→ ABOUT THIS TASK
Find the line that contains "Screen dimensions: 364x169". Then set down that line and all the lines after it, to the end of the records, exactly and with nothing added.

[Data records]
————————
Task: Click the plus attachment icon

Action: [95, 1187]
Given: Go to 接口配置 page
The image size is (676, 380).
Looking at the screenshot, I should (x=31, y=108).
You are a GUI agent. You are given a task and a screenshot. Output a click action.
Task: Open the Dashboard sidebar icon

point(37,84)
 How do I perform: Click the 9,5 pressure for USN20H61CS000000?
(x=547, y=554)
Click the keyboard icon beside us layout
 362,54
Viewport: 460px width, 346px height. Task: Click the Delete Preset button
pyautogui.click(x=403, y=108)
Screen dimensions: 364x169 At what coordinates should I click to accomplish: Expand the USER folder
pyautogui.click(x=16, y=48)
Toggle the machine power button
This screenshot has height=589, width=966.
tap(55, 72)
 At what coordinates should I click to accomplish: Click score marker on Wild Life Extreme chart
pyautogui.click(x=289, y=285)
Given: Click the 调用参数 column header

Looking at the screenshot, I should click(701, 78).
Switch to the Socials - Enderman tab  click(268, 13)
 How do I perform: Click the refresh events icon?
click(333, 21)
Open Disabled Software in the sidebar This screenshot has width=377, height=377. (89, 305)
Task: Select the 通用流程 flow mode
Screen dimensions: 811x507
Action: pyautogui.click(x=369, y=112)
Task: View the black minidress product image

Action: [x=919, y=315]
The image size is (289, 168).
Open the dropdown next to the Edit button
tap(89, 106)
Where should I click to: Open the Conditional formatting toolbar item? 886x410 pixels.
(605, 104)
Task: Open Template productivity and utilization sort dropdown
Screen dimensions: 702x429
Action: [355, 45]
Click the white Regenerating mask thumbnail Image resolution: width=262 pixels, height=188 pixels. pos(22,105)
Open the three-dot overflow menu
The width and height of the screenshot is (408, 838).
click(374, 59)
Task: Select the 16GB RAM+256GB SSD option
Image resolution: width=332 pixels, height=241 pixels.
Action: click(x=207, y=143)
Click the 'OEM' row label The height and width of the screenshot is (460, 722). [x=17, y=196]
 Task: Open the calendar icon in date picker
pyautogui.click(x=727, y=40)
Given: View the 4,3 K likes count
————————
→ ANSWER TO THE EXERCISE
Screen dimensions: 364x169 At what coordinates should I click to accomplish: Expand the USER folder
pyautogui.click(x=16, y=48)
Toggle the machine power button
This screenshot has height=589, width=966.
tap(55, 72)
 At what coordinates should I click to accomplish: Click score marker on Wild Life Extreme chart
pyautogui.click(x=289, y=285)
Given: Click the 调用参数 column header

Looking at the screenshot, I should click(701, 78).
Switch to the Socials - Enderman tab  click(268, 13)
 How do I perform: Click the refresh events icon?
click(333, 21)
Open Disabled Software in the sidebar This screenshot has width=377, height=377. (89, 305)
Task: Select the 通用流程 flow mode
Screen dimensions: 811x507
Action: pyautogui.click(x=369, y=112)
Task: View the black minidress product image

Action: [x=919, y=315]
The image size is (289, 168).
Open the dropdown next to the Edit button
tap(89, 106)
Where should I click to: Open the Conditional formatting toolbar item? 886x410 pixels.
(605, 104)
Task: Open Template productivity and utilization sort dropdown
Screen dimensions: 702x429
Action: [355, 45]
Click the white Regenerating mask thumbnail Image resolution: width=262 pixels, height=188 pixels. pos(22,105)
Open the three-dot overflow menu
The width and height of the screenshot is (408, 838).
click(374, 59)
Task: Select the 16GB RAM+256GB SSD option
Image resolution: width=332 pixels, height=241 pixels.
Action: click(x=207, y=143)
Click the 'OEM' row label The height and width of the screenshot is (460, 722). [x=17, y=196]
 Task: Open the calendar icon in date picker
pyautogui.click(x=727, y=40)
Given: View the 4,3 K likes count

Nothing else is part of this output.